Can you render the data below as a numbered list, skipping blank lines and leaving the pictures out?
=======
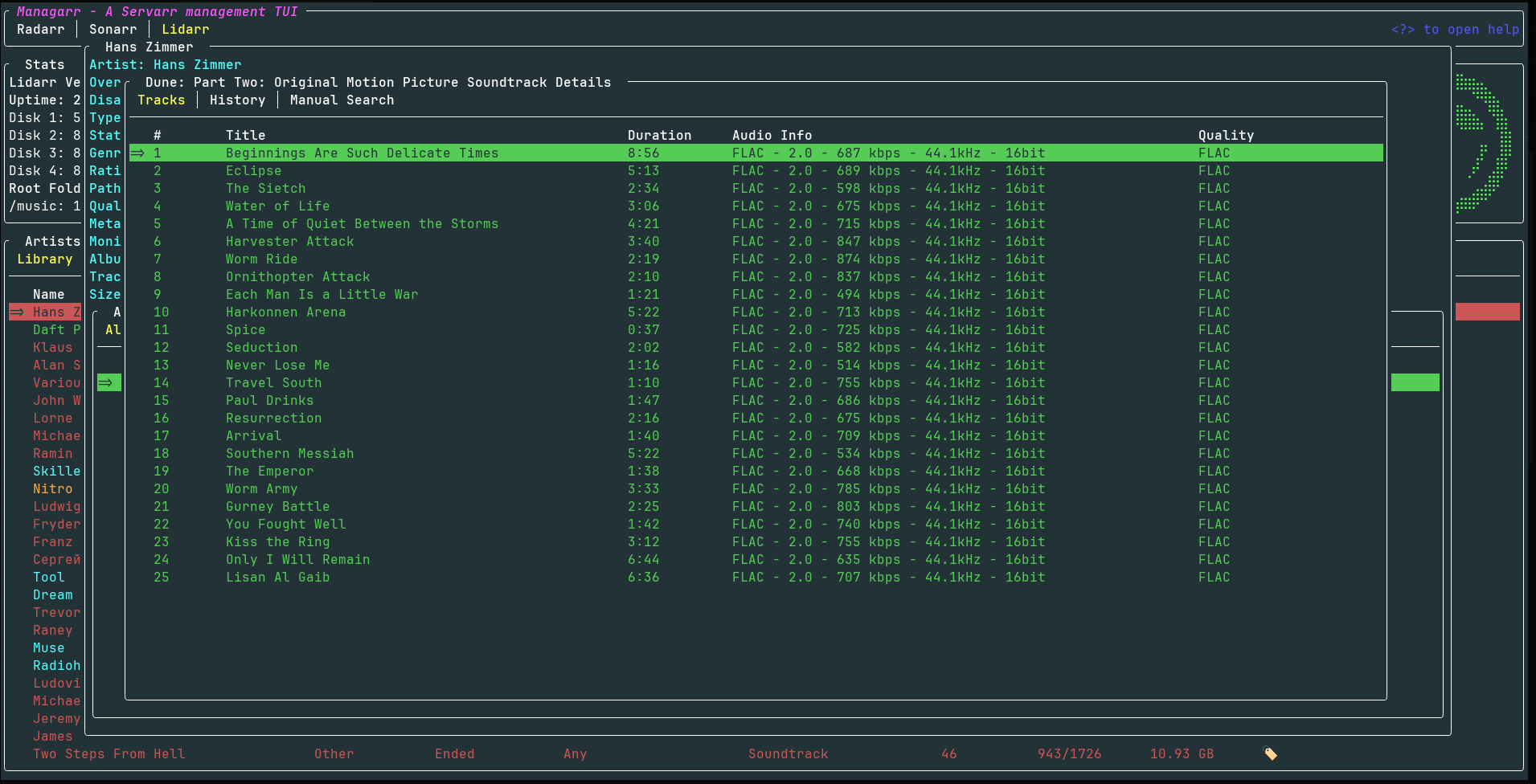Open the History tab
Viewport: 1536px width, 784px height.
pos(237,100)
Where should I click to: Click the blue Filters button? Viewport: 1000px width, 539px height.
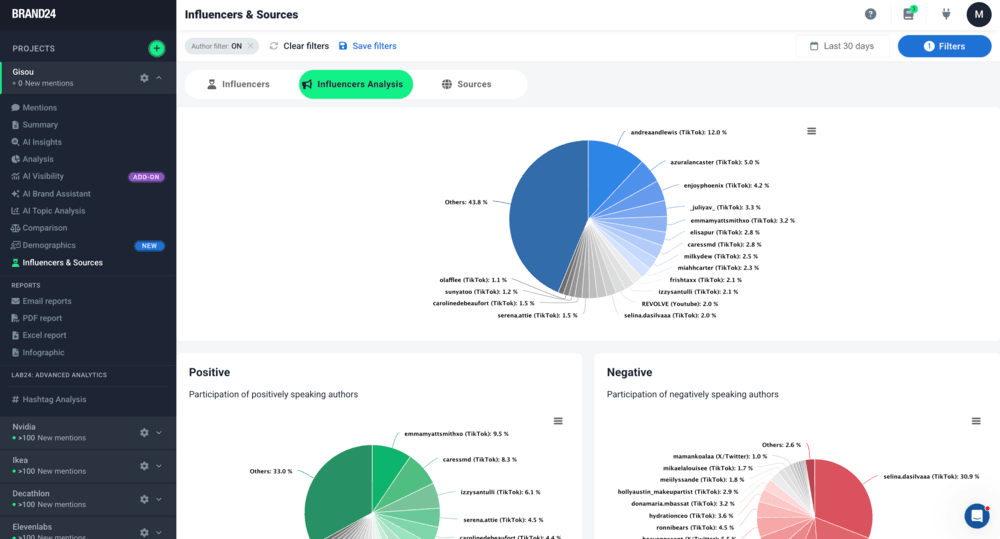(944, 46)
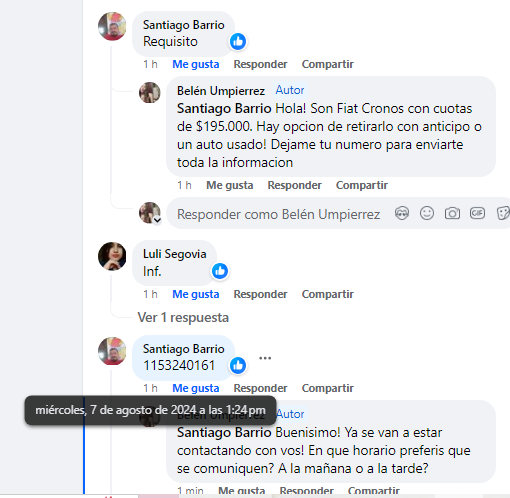Share Santiago Barrio's Requisito comment

click(328, 64)
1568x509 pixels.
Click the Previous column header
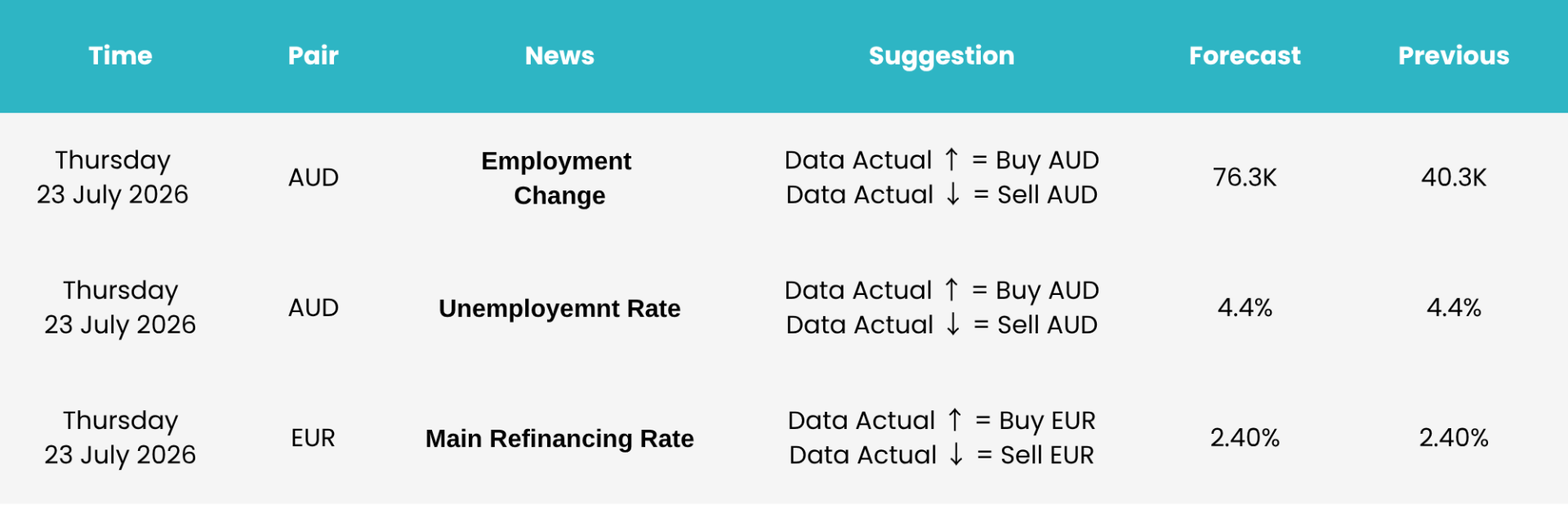pos(1454,56)
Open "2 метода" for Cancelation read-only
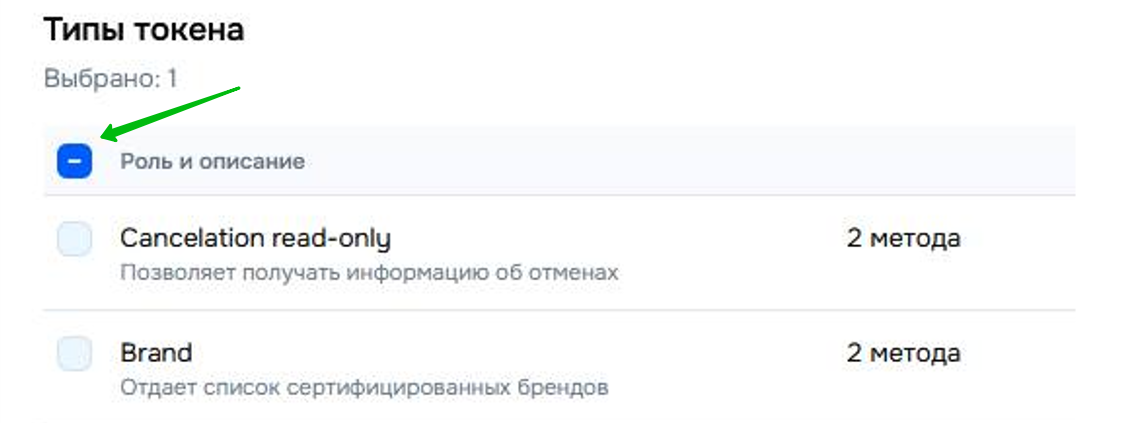Screen dimensions: 1122x423 coord(903,239)
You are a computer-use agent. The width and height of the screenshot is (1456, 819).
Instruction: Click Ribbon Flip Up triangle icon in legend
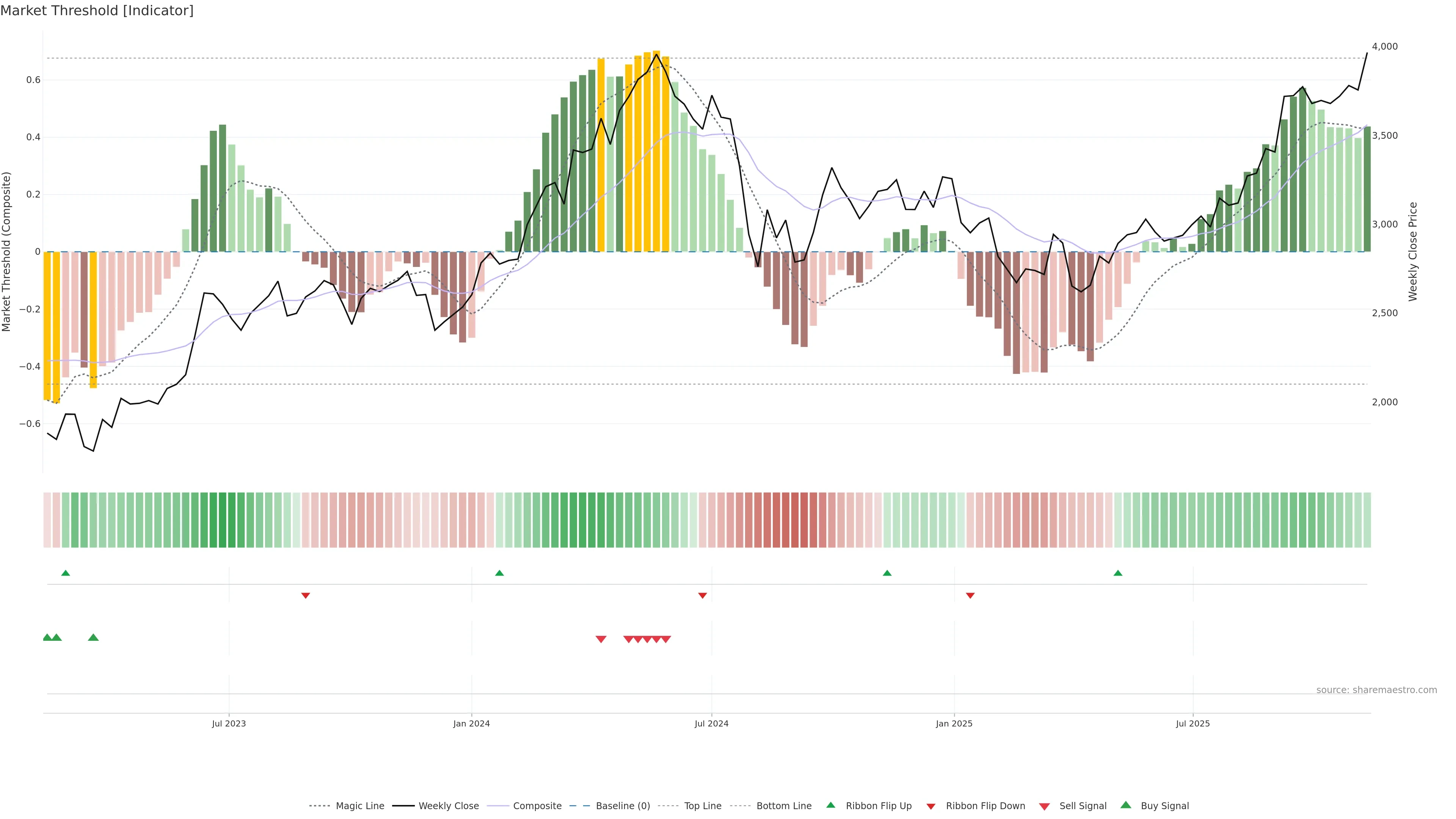pos(830,805)
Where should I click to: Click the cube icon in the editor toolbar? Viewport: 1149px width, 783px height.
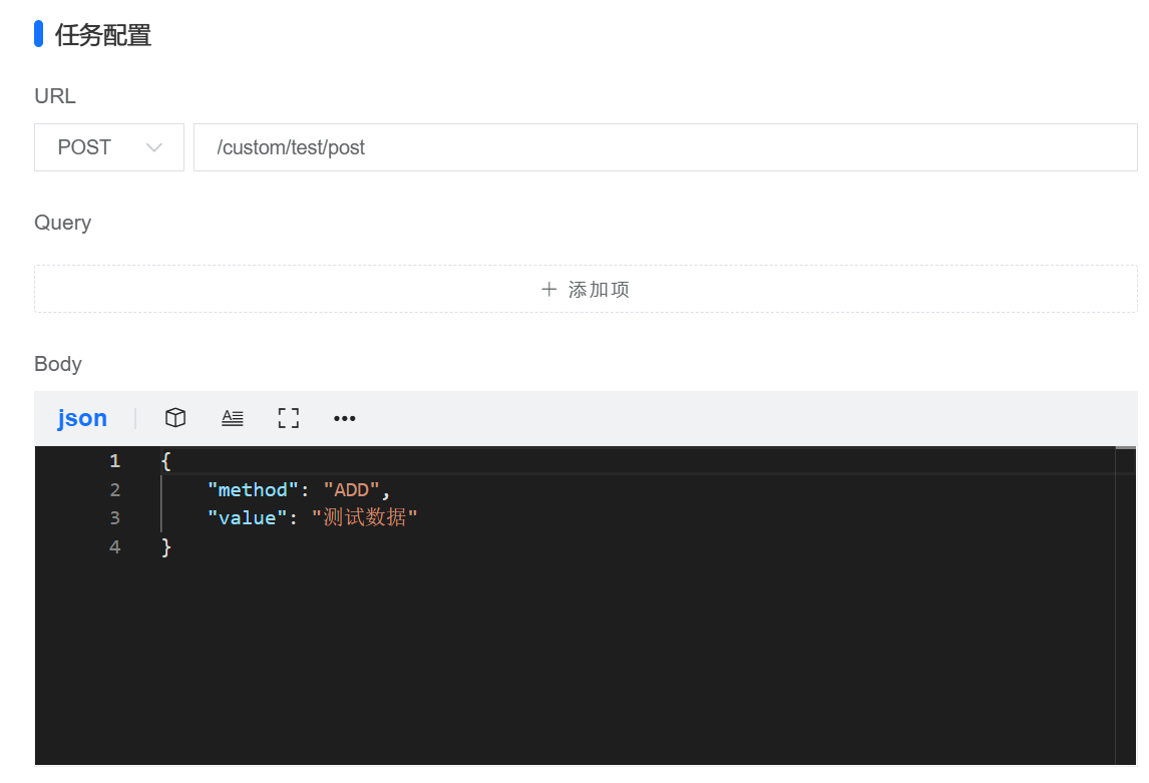(x=176, y=418)
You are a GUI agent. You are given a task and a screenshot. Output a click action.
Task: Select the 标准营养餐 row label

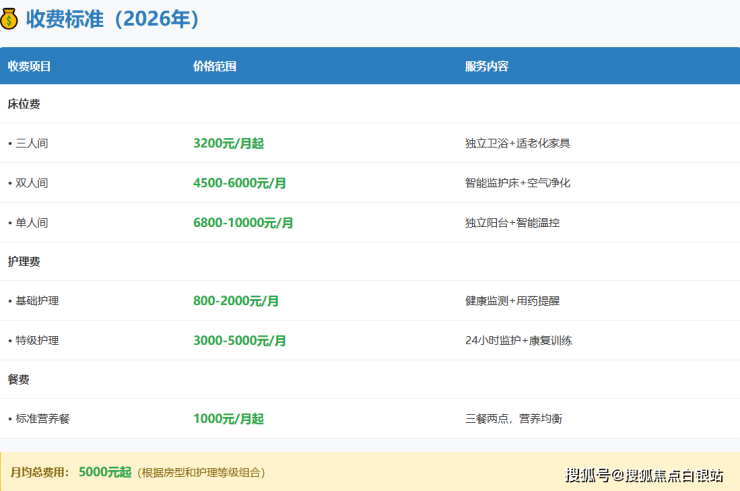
=======
Answer to this task:
1. Open the History tab
2. Viewport: 1536px width, 784px height.
3. pos(237,100)
4. Where should I click to: Click the blue Filters button? Viewport: 1000px width, 539px height.
5. (944, 46)
6. Share Santiago Barrio's Requisito comment
7. click(328, 64)
8. 1568x509 pixels.
9. Click the Previous column header
10. pos(1454,56)
11. Open "2 метода" for Cancelation read-only
12. Screen dimensions: 1122x423 coord(903,239)
13. You are a computer-use agent. The width and height of the screenshot is (1456, 819).
14. Instruction: Click Ribbon Flip Up triangle icon in legend
15. pos(830,805)
16. Where should I click to: Click the cube icon in the editor toolbar? Viewport: 1149px width, 783px height.
17. (x=176, y=418)
18. You are a GUI agent. You are given a task and a screenshot. Output a click action.
19. Task: Select the 标准营养餐 row label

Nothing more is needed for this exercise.